La France dans le viseur de la Ligue pour la protection des oiseaux
La France dans le viseur de la Ligue pour la protection des oiseaux
Par Pierre Le Hir
L’association accuse Paris de ne pas respecter la directive européenne sur la conservation de l’avifaune sauvage.
Un moratoire a été pris en France depuis trois ans sur la chasse de la barge à queue noire, qui fait partie des espèces menacées. / Emile BARBELETTE/LPO
Si l’approche des élections européennes du 26 mai nourrit, chez certains, un feu roulant de critiques contre les réglementations communautaires, la Ligue pour la protection des oiseaux (LPO), elle, veut au contraire davantage d’Europe. Au point d’appeler Bruxelles à la rescousse. L’association, qui revendique plus de 50 000 adhérents, s’apprête, en effet, à déposer, auprès de la Commission, une plainte contre l’Etat français pour « des infractions relatives à la chasse ». Symboliquement, elle devait intenter cette action le 2 avril, date du quarantième anniversaire de la « directive oiseaux » de 1979, à laquelle a succédé en 2009 une nouvelle directive.

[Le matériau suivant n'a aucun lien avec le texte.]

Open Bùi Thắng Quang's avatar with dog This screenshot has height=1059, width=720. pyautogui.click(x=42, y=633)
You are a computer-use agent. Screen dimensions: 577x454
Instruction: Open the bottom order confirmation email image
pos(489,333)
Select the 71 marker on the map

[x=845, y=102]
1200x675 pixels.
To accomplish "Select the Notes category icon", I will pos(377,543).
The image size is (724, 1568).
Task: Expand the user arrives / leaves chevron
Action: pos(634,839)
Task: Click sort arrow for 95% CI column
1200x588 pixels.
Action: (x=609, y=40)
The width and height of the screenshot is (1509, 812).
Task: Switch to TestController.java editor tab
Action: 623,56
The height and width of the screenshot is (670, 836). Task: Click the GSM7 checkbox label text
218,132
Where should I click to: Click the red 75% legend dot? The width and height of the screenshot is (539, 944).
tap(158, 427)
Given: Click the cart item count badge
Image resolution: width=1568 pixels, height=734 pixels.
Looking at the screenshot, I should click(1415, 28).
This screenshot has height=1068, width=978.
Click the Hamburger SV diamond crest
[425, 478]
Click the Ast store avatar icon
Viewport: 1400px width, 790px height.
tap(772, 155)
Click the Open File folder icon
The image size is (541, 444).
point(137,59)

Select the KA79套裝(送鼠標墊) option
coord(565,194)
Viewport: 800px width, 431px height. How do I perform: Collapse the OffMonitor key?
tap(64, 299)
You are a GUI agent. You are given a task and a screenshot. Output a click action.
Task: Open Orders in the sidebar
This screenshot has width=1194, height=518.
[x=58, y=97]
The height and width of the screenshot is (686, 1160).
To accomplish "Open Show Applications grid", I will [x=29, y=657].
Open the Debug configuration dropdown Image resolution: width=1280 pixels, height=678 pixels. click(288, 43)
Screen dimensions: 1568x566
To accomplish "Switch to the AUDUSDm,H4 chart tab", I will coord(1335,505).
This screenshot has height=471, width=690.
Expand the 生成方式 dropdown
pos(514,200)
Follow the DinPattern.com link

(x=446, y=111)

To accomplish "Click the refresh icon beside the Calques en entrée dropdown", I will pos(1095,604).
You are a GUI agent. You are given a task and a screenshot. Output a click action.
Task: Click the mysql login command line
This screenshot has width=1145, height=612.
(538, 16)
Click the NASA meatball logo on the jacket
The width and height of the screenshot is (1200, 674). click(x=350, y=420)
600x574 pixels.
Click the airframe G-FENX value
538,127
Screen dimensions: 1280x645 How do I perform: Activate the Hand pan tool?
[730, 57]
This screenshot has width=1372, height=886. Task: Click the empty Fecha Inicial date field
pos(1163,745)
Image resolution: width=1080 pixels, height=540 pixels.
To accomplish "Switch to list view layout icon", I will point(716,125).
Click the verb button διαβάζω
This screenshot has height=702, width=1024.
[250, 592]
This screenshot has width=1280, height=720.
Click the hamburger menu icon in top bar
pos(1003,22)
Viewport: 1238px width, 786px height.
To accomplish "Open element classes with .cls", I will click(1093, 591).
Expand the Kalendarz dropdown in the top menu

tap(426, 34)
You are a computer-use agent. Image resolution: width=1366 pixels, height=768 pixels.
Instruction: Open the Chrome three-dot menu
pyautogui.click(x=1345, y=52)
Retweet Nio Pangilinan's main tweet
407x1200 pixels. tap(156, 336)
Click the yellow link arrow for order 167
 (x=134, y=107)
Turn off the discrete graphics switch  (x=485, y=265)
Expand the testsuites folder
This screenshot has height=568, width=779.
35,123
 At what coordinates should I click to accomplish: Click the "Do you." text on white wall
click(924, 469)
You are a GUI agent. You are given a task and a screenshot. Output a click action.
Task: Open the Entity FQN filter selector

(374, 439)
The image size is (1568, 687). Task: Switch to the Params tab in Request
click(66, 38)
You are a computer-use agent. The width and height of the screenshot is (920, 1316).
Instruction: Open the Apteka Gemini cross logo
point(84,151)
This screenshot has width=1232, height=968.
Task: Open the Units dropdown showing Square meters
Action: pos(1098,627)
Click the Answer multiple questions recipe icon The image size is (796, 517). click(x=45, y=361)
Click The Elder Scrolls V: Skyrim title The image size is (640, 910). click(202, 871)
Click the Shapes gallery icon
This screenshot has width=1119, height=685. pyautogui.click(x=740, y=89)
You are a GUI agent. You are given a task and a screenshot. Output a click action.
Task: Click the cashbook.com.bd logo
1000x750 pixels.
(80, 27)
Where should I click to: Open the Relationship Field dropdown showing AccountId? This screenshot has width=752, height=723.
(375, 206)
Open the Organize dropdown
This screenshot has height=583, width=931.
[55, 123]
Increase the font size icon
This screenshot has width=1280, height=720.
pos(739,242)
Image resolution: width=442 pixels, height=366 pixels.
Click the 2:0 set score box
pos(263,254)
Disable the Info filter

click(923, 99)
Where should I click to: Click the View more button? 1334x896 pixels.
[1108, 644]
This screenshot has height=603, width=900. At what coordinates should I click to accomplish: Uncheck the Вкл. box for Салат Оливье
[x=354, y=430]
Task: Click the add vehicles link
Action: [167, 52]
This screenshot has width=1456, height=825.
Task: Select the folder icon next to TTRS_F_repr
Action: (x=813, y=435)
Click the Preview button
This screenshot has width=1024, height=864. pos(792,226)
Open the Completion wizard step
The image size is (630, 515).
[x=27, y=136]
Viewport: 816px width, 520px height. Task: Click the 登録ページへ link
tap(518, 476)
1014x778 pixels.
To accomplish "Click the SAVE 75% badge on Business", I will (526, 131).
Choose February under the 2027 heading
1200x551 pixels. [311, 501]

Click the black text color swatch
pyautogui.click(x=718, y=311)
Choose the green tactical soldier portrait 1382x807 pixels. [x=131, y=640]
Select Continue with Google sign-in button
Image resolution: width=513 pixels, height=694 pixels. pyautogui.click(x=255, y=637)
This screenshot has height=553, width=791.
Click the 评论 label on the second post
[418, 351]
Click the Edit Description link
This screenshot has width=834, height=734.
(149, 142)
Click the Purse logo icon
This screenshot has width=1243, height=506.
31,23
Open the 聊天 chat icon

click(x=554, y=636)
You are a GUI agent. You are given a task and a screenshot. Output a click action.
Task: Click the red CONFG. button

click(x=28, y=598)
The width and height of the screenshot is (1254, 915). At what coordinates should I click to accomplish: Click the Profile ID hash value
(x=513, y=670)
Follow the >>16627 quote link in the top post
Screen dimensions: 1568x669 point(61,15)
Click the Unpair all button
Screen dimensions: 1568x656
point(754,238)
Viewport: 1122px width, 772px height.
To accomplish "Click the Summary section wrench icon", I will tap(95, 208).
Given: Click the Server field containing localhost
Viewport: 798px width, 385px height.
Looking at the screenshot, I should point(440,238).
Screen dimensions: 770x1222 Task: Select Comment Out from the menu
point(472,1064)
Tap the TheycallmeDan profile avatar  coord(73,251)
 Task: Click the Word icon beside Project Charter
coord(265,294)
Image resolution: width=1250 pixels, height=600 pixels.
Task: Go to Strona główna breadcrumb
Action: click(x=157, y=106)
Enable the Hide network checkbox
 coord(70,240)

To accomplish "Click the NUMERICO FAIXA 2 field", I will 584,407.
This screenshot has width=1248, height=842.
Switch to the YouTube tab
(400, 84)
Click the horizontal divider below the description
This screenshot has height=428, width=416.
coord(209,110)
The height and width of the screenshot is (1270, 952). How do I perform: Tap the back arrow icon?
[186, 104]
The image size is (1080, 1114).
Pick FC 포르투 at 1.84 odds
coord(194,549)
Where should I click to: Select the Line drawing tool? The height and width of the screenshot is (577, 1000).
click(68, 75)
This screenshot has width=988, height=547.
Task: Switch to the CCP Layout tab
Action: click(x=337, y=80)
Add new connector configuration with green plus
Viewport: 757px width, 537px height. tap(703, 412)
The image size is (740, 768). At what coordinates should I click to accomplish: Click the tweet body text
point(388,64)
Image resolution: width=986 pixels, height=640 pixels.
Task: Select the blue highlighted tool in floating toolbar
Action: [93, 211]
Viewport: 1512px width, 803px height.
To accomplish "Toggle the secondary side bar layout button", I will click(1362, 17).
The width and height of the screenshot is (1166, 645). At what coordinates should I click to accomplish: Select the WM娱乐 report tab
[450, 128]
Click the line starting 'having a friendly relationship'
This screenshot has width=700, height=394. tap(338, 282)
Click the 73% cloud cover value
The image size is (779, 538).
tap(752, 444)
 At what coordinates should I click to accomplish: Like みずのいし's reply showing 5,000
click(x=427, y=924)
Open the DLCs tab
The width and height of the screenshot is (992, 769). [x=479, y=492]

Ce texte a été « capital » pour la conservation des oiseaux sauvages, rappelle Yves Vérilhac, directeur général de la LPO. C’est lui qui a imposé aux Etats membres de l’Union européenne la création, pour les espèces les plus menacées, notamment migratrices, de « zones de protection spéciale ». Celles-ci, complétées par les « zones spéciales de conservation » instaurées par la directive habitat-faune-flore de 1992, constituent aujourd’hui les sites Natura 2000, soit le plus vaste réseau d’aires protégées au monde. Au niveau national, ce réseau, fort de 1 780 sites, couvre désormais 13 % de la surface métropolitaine et plus du tiers du territoire marin situé dans la zone économique exclusive de la France.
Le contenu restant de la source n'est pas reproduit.